Modulation of Transcription Factor AP-1 Activity in Murine EL-4 Thymoma Cells by Vomitoxin (Deoxynivalenol)

Abstract

Trichothecene mycotoxins have been reported to suppress or superinduce cytokine mRNA expression by leukocytes both in vitro and in vivo. Modulation of transcription factor activities may be critical for these observations. Here, the effect of trichothecene vomitoxin (VT, deoxynivalenol) on activator protein-1 (AP-1) activity was determined in the murine EL-4 thymoma. Electrophoretic mobility shift assay (EMSA) revealed that VT modulated AP-1 binding activity in a concentration- and time-dependent manner when using a synchronous model in which VT was added concurrently with phorbol 12-myristate 13-acetate (PMA) and ionomycin (ION) to EL-4 cells.

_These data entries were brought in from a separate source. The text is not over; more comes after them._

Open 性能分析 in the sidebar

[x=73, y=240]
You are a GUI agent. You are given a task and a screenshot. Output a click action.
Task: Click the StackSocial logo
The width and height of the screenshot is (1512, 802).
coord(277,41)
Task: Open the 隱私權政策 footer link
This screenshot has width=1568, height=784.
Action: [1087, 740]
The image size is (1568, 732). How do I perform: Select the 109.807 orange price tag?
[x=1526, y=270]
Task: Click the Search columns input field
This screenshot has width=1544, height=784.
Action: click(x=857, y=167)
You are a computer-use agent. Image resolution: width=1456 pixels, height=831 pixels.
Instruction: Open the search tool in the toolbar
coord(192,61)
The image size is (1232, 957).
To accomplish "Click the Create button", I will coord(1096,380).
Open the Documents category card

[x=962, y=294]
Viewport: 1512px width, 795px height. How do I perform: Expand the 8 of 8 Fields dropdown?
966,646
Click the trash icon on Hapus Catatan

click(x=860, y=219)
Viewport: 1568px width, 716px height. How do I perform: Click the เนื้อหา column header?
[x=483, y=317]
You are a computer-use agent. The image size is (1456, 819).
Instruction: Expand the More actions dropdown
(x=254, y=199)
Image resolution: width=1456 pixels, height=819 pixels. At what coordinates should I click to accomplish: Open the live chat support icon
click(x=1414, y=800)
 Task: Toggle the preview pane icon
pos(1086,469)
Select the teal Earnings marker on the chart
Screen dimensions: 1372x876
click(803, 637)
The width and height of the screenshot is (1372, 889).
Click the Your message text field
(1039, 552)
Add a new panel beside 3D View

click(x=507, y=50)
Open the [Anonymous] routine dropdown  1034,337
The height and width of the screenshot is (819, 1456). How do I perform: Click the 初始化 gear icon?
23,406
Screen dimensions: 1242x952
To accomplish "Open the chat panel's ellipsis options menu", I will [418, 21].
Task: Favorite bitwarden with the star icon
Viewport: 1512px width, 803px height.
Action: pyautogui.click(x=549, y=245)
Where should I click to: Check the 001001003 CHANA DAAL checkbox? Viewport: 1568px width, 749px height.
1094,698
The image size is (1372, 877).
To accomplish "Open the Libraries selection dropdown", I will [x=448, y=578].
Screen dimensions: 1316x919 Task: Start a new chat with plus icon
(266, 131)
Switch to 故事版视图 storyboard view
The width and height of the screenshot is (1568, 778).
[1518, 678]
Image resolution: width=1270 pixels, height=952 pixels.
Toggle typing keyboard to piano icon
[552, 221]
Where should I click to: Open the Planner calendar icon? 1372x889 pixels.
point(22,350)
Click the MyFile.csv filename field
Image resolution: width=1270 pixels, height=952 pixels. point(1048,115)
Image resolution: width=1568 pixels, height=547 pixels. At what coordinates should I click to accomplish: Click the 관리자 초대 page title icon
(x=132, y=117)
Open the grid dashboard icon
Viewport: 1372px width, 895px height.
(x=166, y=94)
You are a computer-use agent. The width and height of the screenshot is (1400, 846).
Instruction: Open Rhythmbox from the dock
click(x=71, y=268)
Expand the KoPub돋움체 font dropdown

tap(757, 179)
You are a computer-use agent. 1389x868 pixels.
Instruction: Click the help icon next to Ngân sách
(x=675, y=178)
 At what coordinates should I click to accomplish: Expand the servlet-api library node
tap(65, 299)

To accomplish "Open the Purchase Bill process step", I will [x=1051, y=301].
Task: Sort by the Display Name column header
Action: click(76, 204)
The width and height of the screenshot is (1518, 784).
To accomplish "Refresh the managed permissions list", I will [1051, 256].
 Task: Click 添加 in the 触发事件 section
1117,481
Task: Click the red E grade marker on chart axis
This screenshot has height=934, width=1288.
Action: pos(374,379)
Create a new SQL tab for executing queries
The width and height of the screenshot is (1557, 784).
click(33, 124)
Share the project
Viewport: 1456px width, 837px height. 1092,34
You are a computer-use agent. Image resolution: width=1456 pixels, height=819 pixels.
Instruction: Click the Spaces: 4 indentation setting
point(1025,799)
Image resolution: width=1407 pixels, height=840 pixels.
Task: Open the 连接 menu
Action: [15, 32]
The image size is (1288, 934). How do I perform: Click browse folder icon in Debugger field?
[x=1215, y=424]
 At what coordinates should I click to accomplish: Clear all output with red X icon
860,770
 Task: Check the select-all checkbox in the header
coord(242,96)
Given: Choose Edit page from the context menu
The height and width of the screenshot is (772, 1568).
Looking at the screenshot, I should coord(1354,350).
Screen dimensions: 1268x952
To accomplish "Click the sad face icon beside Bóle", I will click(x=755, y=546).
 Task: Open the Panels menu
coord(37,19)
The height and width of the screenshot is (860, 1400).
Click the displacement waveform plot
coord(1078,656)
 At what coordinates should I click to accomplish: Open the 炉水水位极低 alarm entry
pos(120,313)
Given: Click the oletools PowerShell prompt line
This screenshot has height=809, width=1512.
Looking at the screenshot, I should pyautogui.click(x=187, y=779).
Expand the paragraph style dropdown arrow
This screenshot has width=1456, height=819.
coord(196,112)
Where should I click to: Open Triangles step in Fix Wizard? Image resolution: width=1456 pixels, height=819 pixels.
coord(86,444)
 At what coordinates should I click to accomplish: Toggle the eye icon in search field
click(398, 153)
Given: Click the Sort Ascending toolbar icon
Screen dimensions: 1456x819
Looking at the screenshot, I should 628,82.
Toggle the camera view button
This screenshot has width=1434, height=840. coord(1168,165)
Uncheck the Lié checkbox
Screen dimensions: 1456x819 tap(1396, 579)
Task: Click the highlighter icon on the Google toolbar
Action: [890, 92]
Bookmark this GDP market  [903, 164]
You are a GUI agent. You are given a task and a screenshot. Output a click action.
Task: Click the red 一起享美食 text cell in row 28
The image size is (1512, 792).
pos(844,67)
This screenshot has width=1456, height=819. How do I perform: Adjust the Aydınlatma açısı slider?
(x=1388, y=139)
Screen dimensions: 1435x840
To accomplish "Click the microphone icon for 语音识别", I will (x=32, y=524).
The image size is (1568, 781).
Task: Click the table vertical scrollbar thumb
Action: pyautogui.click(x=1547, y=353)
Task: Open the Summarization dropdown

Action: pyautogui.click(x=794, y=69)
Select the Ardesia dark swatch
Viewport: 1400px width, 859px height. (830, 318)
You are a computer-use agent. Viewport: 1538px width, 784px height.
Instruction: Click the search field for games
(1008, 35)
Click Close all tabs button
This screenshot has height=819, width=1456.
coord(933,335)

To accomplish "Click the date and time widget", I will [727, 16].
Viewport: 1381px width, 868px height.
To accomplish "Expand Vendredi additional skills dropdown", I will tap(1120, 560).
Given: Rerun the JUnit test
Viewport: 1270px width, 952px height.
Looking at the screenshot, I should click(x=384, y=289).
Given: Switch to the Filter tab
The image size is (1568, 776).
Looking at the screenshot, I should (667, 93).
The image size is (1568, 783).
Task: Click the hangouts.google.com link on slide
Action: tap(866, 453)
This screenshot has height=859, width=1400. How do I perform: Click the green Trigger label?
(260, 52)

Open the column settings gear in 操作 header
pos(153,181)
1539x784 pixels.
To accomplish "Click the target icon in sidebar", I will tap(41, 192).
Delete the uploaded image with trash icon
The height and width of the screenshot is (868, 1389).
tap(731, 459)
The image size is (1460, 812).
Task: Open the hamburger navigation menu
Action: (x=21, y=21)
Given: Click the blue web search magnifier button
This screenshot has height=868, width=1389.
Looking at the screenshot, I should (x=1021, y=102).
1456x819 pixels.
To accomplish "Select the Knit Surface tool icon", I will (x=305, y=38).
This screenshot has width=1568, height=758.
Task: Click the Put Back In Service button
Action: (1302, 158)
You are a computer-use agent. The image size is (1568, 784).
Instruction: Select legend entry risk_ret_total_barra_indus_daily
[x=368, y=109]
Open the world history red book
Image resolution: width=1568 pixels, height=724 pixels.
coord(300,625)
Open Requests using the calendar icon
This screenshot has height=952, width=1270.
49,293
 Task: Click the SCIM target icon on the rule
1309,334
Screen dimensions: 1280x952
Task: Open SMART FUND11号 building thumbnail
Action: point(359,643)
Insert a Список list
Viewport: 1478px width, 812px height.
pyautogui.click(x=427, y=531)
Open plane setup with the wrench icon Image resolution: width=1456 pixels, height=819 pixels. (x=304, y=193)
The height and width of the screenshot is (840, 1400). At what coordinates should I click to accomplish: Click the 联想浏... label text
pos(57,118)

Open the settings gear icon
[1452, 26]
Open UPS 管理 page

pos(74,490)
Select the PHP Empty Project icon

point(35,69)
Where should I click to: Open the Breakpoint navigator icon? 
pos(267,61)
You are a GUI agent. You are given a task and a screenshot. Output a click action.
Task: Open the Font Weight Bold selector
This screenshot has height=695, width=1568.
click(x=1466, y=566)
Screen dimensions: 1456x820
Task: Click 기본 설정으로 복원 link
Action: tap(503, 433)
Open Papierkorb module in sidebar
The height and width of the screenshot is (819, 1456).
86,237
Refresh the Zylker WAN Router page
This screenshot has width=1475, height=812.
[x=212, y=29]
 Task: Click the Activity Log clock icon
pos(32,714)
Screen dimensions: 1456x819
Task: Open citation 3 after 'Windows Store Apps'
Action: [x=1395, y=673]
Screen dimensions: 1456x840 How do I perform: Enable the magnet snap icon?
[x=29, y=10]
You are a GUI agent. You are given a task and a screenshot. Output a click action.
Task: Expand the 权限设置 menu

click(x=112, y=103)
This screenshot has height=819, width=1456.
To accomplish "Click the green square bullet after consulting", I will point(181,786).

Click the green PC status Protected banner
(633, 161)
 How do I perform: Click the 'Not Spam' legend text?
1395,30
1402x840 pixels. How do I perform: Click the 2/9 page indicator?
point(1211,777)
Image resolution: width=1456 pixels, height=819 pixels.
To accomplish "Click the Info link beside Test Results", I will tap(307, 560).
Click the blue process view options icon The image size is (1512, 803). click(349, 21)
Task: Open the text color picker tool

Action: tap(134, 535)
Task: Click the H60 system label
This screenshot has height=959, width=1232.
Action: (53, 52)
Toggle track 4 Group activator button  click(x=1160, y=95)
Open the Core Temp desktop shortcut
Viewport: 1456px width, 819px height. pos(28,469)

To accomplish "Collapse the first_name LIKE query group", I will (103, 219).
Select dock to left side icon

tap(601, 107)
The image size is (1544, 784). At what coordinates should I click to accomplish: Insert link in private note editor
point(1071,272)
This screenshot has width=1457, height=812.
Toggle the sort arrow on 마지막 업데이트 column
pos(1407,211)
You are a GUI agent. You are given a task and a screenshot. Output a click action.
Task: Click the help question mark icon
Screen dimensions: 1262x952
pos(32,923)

Induction of AP-1 binding activity by PMA/ION was suppressed in the presence of VT for a short period (1 to 12 h), but was enhanced upon prolonged VT exposure (48 to 72 h). VT also enhanced AP-1 binding activity when added to the cell culture 12 h after PMA/ION activation (delayed synchronous model). Using specific antibodies against AP-1 complex proteins, it was demonstrated by gel supershift assay that VT preferentially affected phosphorylated c-Jun, Jun B, c-Fos, and Fra-2 binding activities, whereas it did not alter Jun D and Fra-1 binding. A transient transfection assay demonstrated that these increased binding activities are associated with enhanced AP-1 transactivation potential. Elevation of AP-1 activity may contribute to cytokine dysregulation and immunotoxic effects associated with exposure to trichothecene mycotoxins such as VT.